Stab wounds are managed operatively and, in select cases, non-operatively, depending on a patient’s hemodynamic stability, the anatomic location of the stabbing, and whether the patient demonstrates peritoneal signs. While some studies have demonstrated that patients with injuries associated with high mortality are more likely to achieve better survival and functional outcomes at level I centers, a more recent analysis found no difference in mortality for patients with penetrating trauma presenting to a level I versus level II center. In this retrospective cohort study, 17,245 adult patients admitted to an American College of Surgeons-verified level I or II center after a torso stab wound (2010-2016) were followed up to compare time to surgical intervention and mortality rates. Of the patients included in the study, 73.2% were treated at level I centers. Patients treated at either level I or level II centers had comparable injury severity scores. Researchers found that level I centers had a higher rate of laparotomy (25.5% vs. 21.4%, p<0.001) and shorter time to laparotomy (p=0.01). There was no difference in time to thoracotomy (p=0.86). Rates of mortality after thoracotomy, however, were decreased in patients treated at level I centers (p=0.04). Overall, patients treated at level I centers had a decreased risk of mortality when compared to patients at level II centers (OR 0.67, 95% CI 0.54 to 0.85, p<0.001). This study therefore shows that patients with torso stab wounds treated at level I centers have a lower risk of mortality and decreased time to laparotomy.
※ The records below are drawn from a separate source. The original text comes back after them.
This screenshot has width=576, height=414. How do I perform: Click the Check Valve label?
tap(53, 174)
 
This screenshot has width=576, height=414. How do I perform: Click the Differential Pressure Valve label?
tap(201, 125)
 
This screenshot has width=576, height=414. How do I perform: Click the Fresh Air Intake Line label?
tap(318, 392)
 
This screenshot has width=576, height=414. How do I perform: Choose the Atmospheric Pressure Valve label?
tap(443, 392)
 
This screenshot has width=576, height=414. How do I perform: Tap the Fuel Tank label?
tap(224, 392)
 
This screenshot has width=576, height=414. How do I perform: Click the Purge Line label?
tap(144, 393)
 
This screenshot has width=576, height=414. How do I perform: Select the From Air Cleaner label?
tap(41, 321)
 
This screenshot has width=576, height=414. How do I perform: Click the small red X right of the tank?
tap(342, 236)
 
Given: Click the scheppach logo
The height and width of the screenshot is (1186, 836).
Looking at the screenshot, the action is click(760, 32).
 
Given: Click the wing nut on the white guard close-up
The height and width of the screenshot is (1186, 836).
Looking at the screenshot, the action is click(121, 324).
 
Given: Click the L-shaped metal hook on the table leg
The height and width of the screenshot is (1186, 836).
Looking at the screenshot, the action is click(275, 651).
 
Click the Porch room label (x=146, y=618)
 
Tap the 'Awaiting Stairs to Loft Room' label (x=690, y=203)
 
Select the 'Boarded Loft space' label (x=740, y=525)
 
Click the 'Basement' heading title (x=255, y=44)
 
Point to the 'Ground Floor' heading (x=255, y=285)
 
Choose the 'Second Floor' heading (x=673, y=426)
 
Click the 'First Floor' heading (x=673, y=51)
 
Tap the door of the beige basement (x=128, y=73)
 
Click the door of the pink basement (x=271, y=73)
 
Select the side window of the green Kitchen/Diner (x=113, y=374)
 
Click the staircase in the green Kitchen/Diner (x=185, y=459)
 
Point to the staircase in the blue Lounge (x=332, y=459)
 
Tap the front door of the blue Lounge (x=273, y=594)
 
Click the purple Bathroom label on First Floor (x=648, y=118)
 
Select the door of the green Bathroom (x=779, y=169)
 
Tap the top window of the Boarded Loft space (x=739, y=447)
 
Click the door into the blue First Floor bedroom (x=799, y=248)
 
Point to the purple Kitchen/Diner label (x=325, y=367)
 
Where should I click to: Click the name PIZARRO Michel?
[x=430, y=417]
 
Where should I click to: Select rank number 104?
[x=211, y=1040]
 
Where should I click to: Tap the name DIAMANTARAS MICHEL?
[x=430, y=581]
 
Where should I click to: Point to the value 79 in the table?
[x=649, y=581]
Nipple-sparing mastectomy (NSM) in the setting of breast cancer preserves the nipple-areola complex (NAC) and breast skin envelope. While previous studies have shown that NSM is an acceptable surgical option in select patients with breast cancer, there is limited long-term outcomes data for this approach. In this retrospective cohort study, outcomes for 962 breasts from 944 patients that underwent NSM at a single institution were followed up (median follow-up time 85 months) to assess the incidence, risk factors and long-term outcomes associated with cancer recurrence at the NAC. Researchers found that 4.1% of patients experienced disease recurrence at the NAC as the first event after NSM. The 5-year cumulative incidence of cancer recurrence at the NAC was 3.5%. Based on multivariate analyses, a number of risk factors were identified as independent risk factors for cancer recurrence at the NAC following NSM, including mutlifocality or multicentricity (HR 3.309, 95% CI 1.501 to 7.294, p=0.003), negative hormone receptor or ERBB2 subtype (HR 3.051, 95% CI 1.194 to 7.796, p=0.02), high histologic grade (HR 2.641, 95% CI 1.132 to 6.160, p=0.03) and extensive Intraductal component (HR 3.338, 95% CI 1.262 to 8.824, p=0.02). Metastasis-free survival and overall survival did not significantly differ between patients that did and did not develop cancer recurrence. This study therefore shows that the incidence of cancer recurrence at the NAC after NSM and immediate breast reconstruction is low. Risk factors for recurrence at the NAC following NSM, however, should be taken into consideration in providing individualized cancer care.